Center for Excellence in Learning and Teaching (CELT)

CELT Podcast: Dr. Neeta Connally

How being a Researcher can Inform Teaching

Click to listen to the podcast with Dr. Neeta Connally


Neeta Pardanani Connally is an associate professor in the Dept. of Biological & Environmental Sciences at Western Connecticut State University (WCSU), where she oversees the WCSU Tickborne Disease Prevention Laboratory. Trained as a medical entomologist, her research focuses upon backyard ecology and prevention of Lyme and other tick-associated diseases in the northeastern United States. Some of Neeta’s recent projects have evaluated integrated tick management tactics for preventing tick bites, assessed the effectiveness of tick-repellent clothing, and investigated the role of human behavior in peridomestic tickborne disease risk.

Neeta’s research has been funded by federal grants from the Centers for Disease Control and Prevention as well as the U.S. Environmental Protection Agency, and she has been a CDC TickNET project contributor in partnership with the Connecticut Emerging Infections Program since 2007. Neeta served on the U.S. Health and Human Services Tick-Borne Disease Working Group as a member of the Tick Biology, Ecology, and Control Subcommittee in 2019, and as a member of the Disease Vectors, Surveillance, and Prevention subcommittee in 2018. She was also appointed
to the Science and Technology Committee of the 2020 CT Governor’s Council on Climate Change.

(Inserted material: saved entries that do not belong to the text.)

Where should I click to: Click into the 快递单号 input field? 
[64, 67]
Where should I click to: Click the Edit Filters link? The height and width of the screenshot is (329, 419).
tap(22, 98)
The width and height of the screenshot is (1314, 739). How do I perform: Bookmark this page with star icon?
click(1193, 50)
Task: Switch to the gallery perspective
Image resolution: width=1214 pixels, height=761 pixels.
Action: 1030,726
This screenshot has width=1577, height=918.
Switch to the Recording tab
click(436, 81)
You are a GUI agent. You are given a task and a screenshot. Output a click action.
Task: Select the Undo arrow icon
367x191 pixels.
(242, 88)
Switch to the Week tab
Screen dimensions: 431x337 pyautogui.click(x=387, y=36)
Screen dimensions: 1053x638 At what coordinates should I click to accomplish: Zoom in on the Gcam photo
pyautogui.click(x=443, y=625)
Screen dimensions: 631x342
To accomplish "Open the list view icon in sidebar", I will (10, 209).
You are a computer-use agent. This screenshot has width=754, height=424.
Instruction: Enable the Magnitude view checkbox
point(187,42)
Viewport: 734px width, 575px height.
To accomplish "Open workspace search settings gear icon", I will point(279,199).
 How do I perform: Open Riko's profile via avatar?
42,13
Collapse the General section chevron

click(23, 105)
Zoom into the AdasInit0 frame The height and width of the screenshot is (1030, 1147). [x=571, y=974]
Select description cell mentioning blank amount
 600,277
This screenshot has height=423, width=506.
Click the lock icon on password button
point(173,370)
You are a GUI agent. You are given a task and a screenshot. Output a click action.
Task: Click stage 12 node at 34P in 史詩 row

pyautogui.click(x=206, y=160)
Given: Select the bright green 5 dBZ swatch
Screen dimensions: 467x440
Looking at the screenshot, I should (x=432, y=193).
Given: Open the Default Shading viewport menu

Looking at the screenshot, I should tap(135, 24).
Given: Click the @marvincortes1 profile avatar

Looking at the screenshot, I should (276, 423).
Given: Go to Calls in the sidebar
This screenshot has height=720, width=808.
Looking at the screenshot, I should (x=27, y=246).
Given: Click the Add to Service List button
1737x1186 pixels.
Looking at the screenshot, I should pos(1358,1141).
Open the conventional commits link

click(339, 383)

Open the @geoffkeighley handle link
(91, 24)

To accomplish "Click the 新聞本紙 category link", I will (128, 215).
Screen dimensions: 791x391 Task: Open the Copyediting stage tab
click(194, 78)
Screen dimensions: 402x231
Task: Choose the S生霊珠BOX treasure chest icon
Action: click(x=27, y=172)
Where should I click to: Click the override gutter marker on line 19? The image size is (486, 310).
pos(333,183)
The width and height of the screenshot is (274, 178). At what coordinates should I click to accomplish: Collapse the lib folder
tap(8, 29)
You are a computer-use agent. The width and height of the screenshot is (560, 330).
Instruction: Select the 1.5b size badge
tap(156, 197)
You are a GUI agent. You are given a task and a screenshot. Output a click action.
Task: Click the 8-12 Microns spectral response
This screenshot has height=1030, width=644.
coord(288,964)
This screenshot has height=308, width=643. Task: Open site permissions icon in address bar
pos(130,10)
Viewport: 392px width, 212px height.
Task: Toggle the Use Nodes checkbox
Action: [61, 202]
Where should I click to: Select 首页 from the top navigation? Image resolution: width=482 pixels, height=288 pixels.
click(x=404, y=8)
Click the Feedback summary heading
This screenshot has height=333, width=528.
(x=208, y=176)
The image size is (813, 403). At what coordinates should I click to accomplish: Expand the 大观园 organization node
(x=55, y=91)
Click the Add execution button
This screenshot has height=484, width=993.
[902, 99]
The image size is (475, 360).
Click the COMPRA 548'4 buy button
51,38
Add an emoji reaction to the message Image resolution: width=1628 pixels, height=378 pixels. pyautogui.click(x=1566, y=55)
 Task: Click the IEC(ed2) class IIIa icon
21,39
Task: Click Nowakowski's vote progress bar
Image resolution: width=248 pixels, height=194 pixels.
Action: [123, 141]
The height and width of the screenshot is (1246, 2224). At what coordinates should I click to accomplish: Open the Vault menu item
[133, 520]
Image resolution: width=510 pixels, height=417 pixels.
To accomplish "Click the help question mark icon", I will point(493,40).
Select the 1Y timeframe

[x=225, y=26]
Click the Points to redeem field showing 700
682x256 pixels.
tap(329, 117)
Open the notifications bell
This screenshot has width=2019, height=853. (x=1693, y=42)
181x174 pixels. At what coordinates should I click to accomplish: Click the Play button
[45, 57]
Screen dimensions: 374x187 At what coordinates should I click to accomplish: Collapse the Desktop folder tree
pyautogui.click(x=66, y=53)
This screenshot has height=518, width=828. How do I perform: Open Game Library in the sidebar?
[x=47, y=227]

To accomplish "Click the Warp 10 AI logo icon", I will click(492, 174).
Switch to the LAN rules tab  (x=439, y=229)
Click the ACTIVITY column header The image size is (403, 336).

Neeta has been recognized for her research and outreach efforts, receiving the Connecticut State University Board of Regents system-wide Faculty Research Award in 2020, the Connecticut Campus Compact Community Engaged Scholar Award in 2015, and the Connecticut State University Board of Regents Faculty Research Award for WCSU in 2014. She holds a B.S. in animal biology from Louisiana Tech University, a Master of Science in Public Health from Tulane University School of Public Health and Tropical Medicine, and a Ph.D. from the University of Rhode Island. Prior to joining the WCSU faculty, Neeta was an Associate Research Scientist at the Yale School of Public Health.